◆ EXERCISE DESCRIPTION: Please rewrite the entries below with "GUI agent" replaced by "screen agent" wherever it occurs, keeping everything else unchanged.

..............................

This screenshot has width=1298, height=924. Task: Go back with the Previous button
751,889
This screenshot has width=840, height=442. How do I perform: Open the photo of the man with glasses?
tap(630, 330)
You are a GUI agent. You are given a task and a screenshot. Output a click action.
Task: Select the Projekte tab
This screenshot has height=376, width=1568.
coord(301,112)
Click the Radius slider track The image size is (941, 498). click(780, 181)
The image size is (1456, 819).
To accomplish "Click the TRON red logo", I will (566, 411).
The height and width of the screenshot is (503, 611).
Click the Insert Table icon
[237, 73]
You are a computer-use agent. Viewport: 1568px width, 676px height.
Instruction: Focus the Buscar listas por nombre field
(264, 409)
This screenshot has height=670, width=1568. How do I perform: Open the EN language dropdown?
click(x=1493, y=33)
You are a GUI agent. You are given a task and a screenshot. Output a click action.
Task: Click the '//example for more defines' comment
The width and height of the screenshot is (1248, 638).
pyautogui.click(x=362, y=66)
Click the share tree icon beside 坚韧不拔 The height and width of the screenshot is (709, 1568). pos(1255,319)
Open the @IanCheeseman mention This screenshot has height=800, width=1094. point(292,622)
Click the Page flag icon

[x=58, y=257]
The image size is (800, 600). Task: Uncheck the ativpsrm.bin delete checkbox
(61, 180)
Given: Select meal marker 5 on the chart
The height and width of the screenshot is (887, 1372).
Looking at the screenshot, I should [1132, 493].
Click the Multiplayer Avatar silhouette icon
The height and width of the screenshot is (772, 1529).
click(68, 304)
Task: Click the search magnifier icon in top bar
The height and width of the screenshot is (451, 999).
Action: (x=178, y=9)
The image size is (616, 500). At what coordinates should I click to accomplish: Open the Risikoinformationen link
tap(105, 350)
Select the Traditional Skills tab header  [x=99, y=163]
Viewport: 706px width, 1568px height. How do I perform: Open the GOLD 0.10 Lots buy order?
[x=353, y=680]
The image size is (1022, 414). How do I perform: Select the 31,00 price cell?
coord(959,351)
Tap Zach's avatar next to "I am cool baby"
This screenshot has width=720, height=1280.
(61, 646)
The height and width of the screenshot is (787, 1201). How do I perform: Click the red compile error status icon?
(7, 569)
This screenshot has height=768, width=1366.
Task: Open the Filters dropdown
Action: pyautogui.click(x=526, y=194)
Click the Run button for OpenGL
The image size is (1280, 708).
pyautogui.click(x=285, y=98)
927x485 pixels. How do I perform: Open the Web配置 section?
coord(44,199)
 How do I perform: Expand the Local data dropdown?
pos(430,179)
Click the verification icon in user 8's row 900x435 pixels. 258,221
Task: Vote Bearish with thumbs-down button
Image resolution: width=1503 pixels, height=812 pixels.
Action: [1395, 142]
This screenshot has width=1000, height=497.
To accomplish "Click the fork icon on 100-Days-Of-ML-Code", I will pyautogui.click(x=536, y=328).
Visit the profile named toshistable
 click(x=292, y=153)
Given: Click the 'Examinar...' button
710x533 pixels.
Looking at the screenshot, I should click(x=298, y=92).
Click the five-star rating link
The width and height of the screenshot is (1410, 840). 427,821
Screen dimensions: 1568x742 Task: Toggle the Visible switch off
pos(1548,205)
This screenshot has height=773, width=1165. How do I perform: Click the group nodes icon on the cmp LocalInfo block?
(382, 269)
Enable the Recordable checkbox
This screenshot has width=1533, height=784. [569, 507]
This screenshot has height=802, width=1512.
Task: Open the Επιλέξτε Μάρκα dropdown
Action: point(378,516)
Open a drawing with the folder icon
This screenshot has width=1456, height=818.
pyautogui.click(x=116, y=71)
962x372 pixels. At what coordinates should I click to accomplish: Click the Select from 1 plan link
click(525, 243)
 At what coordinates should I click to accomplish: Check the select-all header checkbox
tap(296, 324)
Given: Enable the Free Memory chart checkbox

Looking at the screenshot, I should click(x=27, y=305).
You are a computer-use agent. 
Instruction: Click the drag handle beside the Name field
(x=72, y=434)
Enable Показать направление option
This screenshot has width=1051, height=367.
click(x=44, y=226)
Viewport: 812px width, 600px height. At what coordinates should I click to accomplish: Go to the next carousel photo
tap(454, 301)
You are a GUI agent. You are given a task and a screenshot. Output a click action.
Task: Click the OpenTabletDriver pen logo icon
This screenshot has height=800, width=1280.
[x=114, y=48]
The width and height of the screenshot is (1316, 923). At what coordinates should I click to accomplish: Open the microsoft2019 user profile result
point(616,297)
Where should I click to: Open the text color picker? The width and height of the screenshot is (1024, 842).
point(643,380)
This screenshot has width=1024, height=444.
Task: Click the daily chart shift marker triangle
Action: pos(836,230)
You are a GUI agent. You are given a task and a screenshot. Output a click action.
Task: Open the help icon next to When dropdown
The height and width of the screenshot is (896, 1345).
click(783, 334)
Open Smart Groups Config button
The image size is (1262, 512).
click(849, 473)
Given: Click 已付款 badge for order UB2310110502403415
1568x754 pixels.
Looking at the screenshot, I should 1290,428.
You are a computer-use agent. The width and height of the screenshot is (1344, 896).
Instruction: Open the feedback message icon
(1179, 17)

..............................

◆ SOLUTION TO THIS EXERCISE:
This screenshot has width=1298, height=924. Task: Go back with the Previous button
751,889
This screenshot has width=840, height=442. How do I perform: Open the photo of the man with glasses?
tap(630, 330)
You are a screen agent. You are given a task and a screenshot. Output a click action.
Task: Select the Projekte tab
This screenshot has height=376, width=1568.
coord(301,112)
Click the Radius slider track The image size is (941, 498). click(780, 181)
The image size is (1456, 819).
To accomplish "Click the TRON red logo", I will (566, 411).
The height and width of the screenshot is (503, 611).
Click the Insert Table icon
[237, 73]
You are a computer-use agent. Viewport: 1568px width, 676px height.
Instruction: Focus the Buscar listas por nombre field
(264, 409)
This screenshot has height=670, width=1568. How do I perform: Open the EN language dropdown?
click(x=1493, y=33)
You are a screen agent. You are given a task and a screenshot. Output a click action.
Task: Click the '//example for more defines' comment
The width and height of the screenshot is (1248, 638).
pyautogui.click(x=362, y=66)
Click the share tree icon beside 坚韧不拔 The height and width of the screenshot is (709, 1568). pos(1255,319)
Open the @IanCheeseman mention This screenshot has height=800, width=1094. point(292,622)
Click the Page flag icon

[x=58, y=257]
The image size is (800, 600). Task: Uncheck the ativpsrm.bin delete checkbox
(61, 180)
Given: Select meal marker 5 on the chart
The height and width of the screenshot is (887, 1372).
Looking at the screenshot, I should [1132, 493].
Click the Multiplayer Avatar silhouette icon
The height and width of the screenshot is (772, 1529).
click(68, 304)
Task: Click the search magnifier icon in top bar
The height and width of the screenshot is (451, 999).
Action: (x=178, y=9)
The image size is (616, 500). At what coordinates should I click to accomplish: Open the Risikoinformationen link
tap(105, 350)
Select the Traditional Skills tab header  [x=99, y=163]
Viewport: 706px width, 1568px height. How do I perform: Open the GOLD 0.10 Lots buy order?
[x=353, y=680]
The image size is (1022, 414). How do I perform: Select the 31,00 price cell?
coord(959,351)
Tap Zach's avatar next to "I am cool baby"
This screenshot has width=720, height=1280.
(61, 646)
The height and width of the screenshot is (787, 1201). How do I perform: Click the red compile error status icon?
(7, 569)
This screenshot has height=768, width=1366.
Task: Open the Filters dropdown
Action: pyautogui.click(x=526, y=194)
Click the Run button for OpenGL
The image size is (1280, 708).
pyautogui.click(x=285, y=98)
927x485 pixels. How do I perform: Open the Web配置 section?
coord(44,199)
 How do I perform: Expand the Local data dropdown?
pos(430,179)
Click the verification icon in user 8's row 900x435 pixels. 258,221
Task: Vote Bearish with thumbs-down button
Image resolution: width=1503 pixels, height=812 pixels.
Action: [1395, 142]
This screenshot has width=1000, height=497.
To accomplish "Click the fork icon on 100-Days-Of-ML-Code", I will pyautogui.click(x=536, y=328).
Visit the profile named toshistable
 click(x=292, y=153)
Given: Click the 'Examinar...' button
710x533 pixels.
Looking at the screenshot, I should click(x=298, y=92).
Click the five-star rating link
The width and height of the screenshot is (1410, 840). 427,821
Screen dimensions: 1568x742 Task: Toggle the Visible switch off
pos(1548,205)
This screenshot has height=773, width=1165. How do I perform: Click the group nodes icon on the cmp LocalInfo block?
(382, 269)
Enable the Recordable checkbox
This screenshot has width=1533, height=784. [569, 507]
This screenshot has height=802, width=1512.
Task: Open the Επιλέξτε Μάρκα dropdown
Action: point(378,516)
Open a drawing with the folder icon
This screenshot has width=1456, height=818.
pyautogui.click(x=116, y=71)
962x372 pixels. At what coordinates should I click to accomplish: Click the Select from 1 plan link
click(525, 243)
 At what coordinates should I click to accomplish: Check the select-all header checkbox
tap(296, 324)
Given: Enable the Free Memory chart checkbox

Looking at the screenshot, I should click(x=27, y=305).
You are a computer-use agent. 
Instruction: Click the drag handle beside the Name field
(x=72, y=434)
Enable Показать направление option
This screenshot has width=1051, height=367.
click(x=44, y=226)
Viewport: 812px width, 600px height. At what coordinates should I click to accomplish: Go to the next carousel photo
tap(454, 301)
You are a screen agent. You are given a task and a screenshot. Output a click action.
Task: Click the OpenTabletDriver pen logo icon
This screenshot has height=800, width=1280.
[x=114, y=48]
The width and height of the screenshot is (1316, 923). At what coordinates should I click to accomplish: Open the microsoft2019 user profile result
point(616,297)
Where should I click to: Open the text color picker? The width and height of the screenshot is (1024, 842).
point(643,380)
This screenshot has width=1024, height=444.
Task: Click the daily chart shift marker triangle
Action: pos(836,230)
You are a screen agent. You are given a task and a screenshot. Output a click action.
Task: Open the help icon next to When dropdown
The height and width of the screenshot is (896, 1345).
click(783, 334)
Open Smart Groups Config button
The image size is (1262, 512).
click(849, 473)
Given: Click 已付款 badge for order UB2310110502403415
1568x754 pixels.
Looking at the screenshot, I should 1290,428.
You are a computer-use agent. The width and height of the screenshot is (1344, 896).
Instruction: Open the feedback message icon
(1179, 17)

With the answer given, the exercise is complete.